• _Extracted records_:
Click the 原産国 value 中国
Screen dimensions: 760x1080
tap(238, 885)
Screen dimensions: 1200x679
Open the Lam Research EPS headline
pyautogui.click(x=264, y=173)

• _Exercise aim_:
Repeat, exactly, every line from the one containing "Screen dimensions: 1200x679" through the final line of the listing above, adding nothing.

• _The answer_:
Screen dimensions: 1200x679
Open the Lam Research EPS headline
pyautogui.click(x=264, y=173)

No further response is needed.